* [PROBLEM] Print every row below without changing a single character.

Item position entries:
— START —
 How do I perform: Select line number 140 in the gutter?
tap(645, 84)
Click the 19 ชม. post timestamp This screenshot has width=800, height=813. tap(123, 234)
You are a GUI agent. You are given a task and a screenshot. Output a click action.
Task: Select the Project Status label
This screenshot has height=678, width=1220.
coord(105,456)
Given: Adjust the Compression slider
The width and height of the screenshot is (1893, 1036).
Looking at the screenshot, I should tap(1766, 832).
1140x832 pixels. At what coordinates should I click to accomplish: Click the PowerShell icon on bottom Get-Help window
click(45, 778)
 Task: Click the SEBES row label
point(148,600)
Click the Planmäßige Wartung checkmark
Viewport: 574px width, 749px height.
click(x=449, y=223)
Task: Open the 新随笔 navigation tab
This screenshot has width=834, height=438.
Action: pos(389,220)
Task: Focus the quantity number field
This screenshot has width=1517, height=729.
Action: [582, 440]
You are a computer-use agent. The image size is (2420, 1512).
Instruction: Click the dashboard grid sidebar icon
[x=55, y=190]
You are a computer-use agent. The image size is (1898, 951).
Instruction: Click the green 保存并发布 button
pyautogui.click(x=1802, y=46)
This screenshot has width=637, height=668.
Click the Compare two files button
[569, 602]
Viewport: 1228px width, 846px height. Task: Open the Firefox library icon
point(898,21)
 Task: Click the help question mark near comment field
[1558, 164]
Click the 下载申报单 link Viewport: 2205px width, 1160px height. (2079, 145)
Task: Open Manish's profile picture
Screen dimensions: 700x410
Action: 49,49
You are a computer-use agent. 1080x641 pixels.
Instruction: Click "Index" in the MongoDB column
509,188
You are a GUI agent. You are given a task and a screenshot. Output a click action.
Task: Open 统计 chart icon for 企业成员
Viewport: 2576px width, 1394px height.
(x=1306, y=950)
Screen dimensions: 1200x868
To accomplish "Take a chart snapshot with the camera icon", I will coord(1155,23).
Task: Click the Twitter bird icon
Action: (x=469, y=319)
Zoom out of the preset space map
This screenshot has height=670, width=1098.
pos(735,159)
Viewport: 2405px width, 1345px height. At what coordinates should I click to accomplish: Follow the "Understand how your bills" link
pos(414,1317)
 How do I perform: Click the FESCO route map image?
— END —
* [COMPLETE OUTPUT]
 How do I perform: Select line number 140 in the gutter?
tap(645, 84)
Click the 19 ชม. post timestamp This screenshot has width=800, height=813. tap(123, 234)
You are a GUI agent. You are given a task and a screenshot. Output a click action.
Task: Select the Project Status label
This screenshot has height=678, width=1220.
coord(105,456)
Given: Adjust the Compression slider
The width and height of the screenshot is (1893, 1036).
Looking at the screenshot, I should tap(1766, 832).
1140x832 pixels. At what coordinates should I click to accomplish: Click the PowerShell icon on bottom Get-Help window
click(45, 778)
 Task: Click the SEBES row label
point(148,600)
Click the Planmäßige Wartung checkmark
Viewport: 574px width, 749px height.
click(x=449, y=223)
Task: Open the 新随笔 navigation tab
This screenshot has width=834, height=438.
Action: pos(389,220)
Task: Focus the quantity number field
This screenshot has width=1517, height=729.
Action: [582, 440]
You are a computer-use agent. The image size is (2420, 1512).
Instruction: Click the dashboard grid sidebar icon
[x=55, y=190]
You are a computer-use agent. The image size is (1898, 951).
Instruction: Click the green 保存并发布 button
pyautogui.click(x=1802, y=46)
This screenshot has width=637, height=668.
Click the Compare two files button
[569, 602]
Viewport: 1228px width, 846px height. Task: Open the Firefox library icon
point(898,21)
 Task: Click the help question mark near comment field
[1558, 164]
Click the 下载申报单 link Viewport: 2205px width, 1160px height. (2079, 145)
Task: Open Manish's profile picture
Screen dimensions: 700x410
Action: 49,49
You are a computer-use agent. 1080x641 pixels.
Instruction: Click "Index" in the MongoDB column
509,188
You are a GUI agent. You are given a task and a screenshot. Output a click action.
Task: Open 统计 chart icon for 企业成员
Viewport: 2576px width, 1394px height.
(x=1306, y=950)
Screen dimensions: 1200x868
To accomplish "Take a chart snapshot with the camera icon", I will coord(1155,23).
Task: Click the Twitter bird icon
Action: (x=469, y=319)
Zoom out of the preset space map
This screenshot has height=670, width=1098.
pos(735,159)
Viewport: 2405px width, 1345px height. At what coordinates should I click to accomplish: Follow the "Understand how your bills" link
pos(414,1317)
 How do I perform: Click the FESCO route map image?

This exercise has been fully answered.